# Task details:
Copy out all lines from the material that contain the string "will".

· · ·

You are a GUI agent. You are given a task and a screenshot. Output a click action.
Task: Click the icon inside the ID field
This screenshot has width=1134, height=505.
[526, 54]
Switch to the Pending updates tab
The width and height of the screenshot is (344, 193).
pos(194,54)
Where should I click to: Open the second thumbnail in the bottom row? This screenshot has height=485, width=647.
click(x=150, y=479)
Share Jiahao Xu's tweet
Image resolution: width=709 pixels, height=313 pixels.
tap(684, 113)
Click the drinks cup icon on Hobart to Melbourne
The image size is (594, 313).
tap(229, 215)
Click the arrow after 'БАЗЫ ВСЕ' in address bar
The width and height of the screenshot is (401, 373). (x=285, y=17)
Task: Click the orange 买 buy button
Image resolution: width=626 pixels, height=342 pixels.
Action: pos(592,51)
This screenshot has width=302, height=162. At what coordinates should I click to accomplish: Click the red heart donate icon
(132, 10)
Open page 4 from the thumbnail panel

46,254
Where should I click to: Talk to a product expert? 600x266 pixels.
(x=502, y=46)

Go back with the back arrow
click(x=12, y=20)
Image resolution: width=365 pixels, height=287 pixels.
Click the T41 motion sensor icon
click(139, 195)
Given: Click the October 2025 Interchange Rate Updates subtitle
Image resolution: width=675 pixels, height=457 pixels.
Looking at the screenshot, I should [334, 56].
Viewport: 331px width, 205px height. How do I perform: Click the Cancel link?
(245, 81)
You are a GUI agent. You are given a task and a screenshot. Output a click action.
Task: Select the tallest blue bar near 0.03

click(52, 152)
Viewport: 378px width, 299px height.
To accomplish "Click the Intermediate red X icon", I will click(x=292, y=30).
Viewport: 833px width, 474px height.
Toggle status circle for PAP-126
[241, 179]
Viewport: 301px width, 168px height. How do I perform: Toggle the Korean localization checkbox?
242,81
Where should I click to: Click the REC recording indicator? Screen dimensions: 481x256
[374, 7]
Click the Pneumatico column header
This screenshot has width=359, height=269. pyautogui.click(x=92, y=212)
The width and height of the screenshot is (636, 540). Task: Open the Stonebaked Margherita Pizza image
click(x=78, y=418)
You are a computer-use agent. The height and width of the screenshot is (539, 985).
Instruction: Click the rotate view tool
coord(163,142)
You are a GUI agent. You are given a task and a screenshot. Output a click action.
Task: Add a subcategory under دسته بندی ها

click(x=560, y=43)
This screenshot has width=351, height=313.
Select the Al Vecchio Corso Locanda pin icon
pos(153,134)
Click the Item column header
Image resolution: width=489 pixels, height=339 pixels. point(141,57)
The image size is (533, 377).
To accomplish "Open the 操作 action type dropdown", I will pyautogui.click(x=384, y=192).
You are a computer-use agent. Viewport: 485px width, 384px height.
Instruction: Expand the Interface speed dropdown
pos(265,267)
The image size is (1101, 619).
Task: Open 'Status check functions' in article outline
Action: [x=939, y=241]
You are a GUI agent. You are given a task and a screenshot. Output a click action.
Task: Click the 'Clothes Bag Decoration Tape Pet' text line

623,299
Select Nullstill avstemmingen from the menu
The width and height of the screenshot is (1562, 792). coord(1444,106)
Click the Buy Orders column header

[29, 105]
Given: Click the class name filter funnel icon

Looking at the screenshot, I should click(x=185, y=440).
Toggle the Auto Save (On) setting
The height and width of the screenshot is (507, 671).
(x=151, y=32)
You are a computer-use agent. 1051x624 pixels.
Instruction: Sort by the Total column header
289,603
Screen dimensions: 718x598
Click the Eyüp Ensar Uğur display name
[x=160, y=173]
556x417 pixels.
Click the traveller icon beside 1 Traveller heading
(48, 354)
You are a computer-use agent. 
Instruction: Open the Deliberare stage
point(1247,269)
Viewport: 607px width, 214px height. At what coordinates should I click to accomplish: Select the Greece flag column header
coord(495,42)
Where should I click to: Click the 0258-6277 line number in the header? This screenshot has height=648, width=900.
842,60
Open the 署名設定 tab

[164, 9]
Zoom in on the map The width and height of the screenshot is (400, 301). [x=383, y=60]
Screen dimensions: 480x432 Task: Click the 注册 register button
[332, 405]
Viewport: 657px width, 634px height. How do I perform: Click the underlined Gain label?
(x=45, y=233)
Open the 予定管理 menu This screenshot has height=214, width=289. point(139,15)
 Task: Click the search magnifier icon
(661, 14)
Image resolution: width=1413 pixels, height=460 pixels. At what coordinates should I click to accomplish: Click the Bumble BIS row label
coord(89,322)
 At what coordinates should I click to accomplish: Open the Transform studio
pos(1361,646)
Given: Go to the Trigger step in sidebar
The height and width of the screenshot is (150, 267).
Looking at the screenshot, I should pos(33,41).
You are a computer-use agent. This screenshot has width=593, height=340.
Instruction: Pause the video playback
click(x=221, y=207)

· · ·

# Result of this exercise:
To accomplish "Click the Intermediate red X icon", I will click(x=292, y=30).
To accomplish "Open the 操作 action type dropdown", I will pyautogui.click(x=384, y=192).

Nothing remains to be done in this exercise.